There have been rare reports of seizures after administration of Sumatriptan.
Sumatriptan should be used with caution in patients with a history of epilepsy or conditions associated with a lowered seizure threshold.
Care must be taken to exclude other potentially serious neurological conditions before treating headaches in patients who have not previously been diagnosed with migraine or who experience a headache that is atypical for them.
There have been rare reports in which patients received Sumatriptan for severe headaches that were later shown to be secondary to an evolving neurological injury.
For a given attack, if a patient does not respond to the first dose of Sumatriptan, the diagnosis of migraine should be reconsidered before the administration of a second dose.
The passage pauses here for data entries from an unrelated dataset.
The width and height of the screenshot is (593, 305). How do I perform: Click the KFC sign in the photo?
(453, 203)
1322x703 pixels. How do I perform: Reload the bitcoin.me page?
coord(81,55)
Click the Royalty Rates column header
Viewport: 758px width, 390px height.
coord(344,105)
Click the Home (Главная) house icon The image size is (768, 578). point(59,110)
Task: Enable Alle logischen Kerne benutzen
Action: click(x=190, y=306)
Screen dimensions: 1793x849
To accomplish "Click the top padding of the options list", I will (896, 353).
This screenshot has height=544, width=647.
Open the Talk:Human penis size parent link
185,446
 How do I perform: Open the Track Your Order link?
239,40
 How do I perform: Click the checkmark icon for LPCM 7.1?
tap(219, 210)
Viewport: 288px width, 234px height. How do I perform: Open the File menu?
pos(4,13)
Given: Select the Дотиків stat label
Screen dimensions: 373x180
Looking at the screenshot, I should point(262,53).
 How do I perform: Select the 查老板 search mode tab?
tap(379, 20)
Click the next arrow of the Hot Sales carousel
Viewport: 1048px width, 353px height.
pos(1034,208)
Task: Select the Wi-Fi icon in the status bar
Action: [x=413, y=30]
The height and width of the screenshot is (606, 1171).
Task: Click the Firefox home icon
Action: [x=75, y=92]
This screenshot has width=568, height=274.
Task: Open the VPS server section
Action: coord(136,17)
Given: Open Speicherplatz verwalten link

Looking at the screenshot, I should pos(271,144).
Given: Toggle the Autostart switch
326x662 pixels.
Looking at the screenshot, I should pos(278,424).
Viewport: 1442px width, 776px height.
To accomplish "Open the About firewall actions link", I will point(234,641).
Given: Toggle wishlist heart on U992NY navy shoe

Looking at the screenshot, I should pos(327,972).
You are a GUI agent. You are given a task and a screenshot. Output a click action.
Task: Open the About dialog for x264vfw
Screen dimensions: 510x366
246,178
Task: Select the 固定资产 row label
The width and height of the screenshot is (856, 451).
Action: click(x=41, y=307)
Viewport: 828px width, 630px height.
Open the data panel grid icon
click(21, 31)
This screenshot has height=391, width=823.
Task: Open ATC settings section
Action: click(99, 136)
Overuse of acute migraine treatments has been associated with exacerbation of headache (medication abuse headache) in susceptible patients. Withdrawal of treatment may be necessary.
Binding to tissues containing melanin
In rats treated with a single subcutaneous dose (0.5 mg / kg) or oral dose (2 mg / kg) of radiolabeled Sumatriptan, the elimination half-life of radioactivity from the eye was 15 and 23 days, respectively, suggesting that Sumatriptan and / or its metabolites bind to melanin in the eye.
Because there could be a build-up in melanin-rich tissues over time, this raises the possibility that Sumatriptan may cause toxicity in these tissues after prolonged use.
However, no retinal effects related to Sumatriptan treatment were observed in any of the oral or subcutaneous toxicity studies.
Although no systematic monitoring of ophthalmological function was performed in clinical trials, and no specific recommendations for ophthalmological monitoring are offered.
Sumatriptan causes corneal opacities and defects in the corneal epithelium in dogs; This raises the possibility that these changes could occur in humans.
Although patients were not systematically evaluated for these changes in clinical trials, and specific recommendations for monitoring are not offered, prescribers should be aware of the possibility of these changes.